La prolixité de François Ozon ne se réalise pas aux dépends de la qualité, constante, des œuvres qu’il nous propose : Grâce à Dieu (2018), Eté 85 (2020), Mon crime (2023) (critique Baskulture mars 2023), pour ne citer que les dernières, aux sujets, en apparence très différents (une affaire de mœurs au sein de l’église, la découverte de l’amour, un vaudeville policier). Cependant ses œuvres ont des thématiques récurrentes : la sexualité, l’ambivalence, la subversion des normes sociales ou familiales. Le réalisateur « joue » avec les limites (souvent dans l’humour ou la dérision) tolérées par notre société libérale en les déplaçant plus avant. Il franchit les lignes de l’admissible sans sombrer dans la provocation facile. Chez lui tout est maitrisé de la fabrication globale du film aux choix et aux jeux des acteurs (interprétation). A ce propos, il est fort rare de voir dans le cinéma français deux comédiennes d’un certain âge Hélène Vincent (81 ans, née en 1943) et Josiane Balasko (74 ans, née en 1950) incarner les personnages principaux d’un même long métrage d’autant plus qu’elles sont issues de deux mondes artistiques différents : Hélène Vincent du théâtre subventionné des années 70/80 (Patrice Chéreau, Jean-Pierre Vincent, etc.), et Josiane Balasko de la troupe du Splendid !

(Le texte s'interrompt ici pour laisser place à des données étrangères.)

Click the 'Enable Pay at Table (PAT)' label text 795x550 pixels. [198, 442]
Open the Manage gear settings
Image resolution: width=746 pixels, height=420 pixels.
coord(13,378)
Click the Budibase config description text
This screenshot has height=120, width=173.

Après Mon crime (adaptation d’une pièce de boulevard), François Ozon souhaitait retrouver les thèmes de la culpabilité et du meurtre sous un autre ton, une atmosphère dit-il à la Simenon (Georges Simenon 1903/1989). Il déclare également : « Mais le désir premier était avant tout de filmer des actrices d’un certain âge. De montrer la beauté des rides sur leurs visage, faites du temps qui passe et leur expérience de la vie. ». A cet égard, les deux comédiennes sont parfaites interprétant, à l’unisson, la note juste. N’oublions pas dans un rôle ingrat Pierre Lottin (Vincent, le fils dévoyé de Marie-Claude) au jeu subtil et ambiguë qui a obtenu la Coquille d’argent du meilleur second rôle au Festival de San Sébastian 2024 ! De surcroit, Quand vient l’automne a été récompensé du Prix du jury du meilleur scénario pour François Ozon et Philippe Piazzo. Notons qu’habitué de ce célèbre festival, le réalisateur glane, à ce jour, pas moins de quatre récompenses : Le Refuge (2009), Dans la maison (2012) Coquille d’or et prix du jury pour le meilleur scénario (déjà !), et Une nouvelle amie (2014).
« Quand vient l’automne » est du cinéma friandise à consommer sans modération.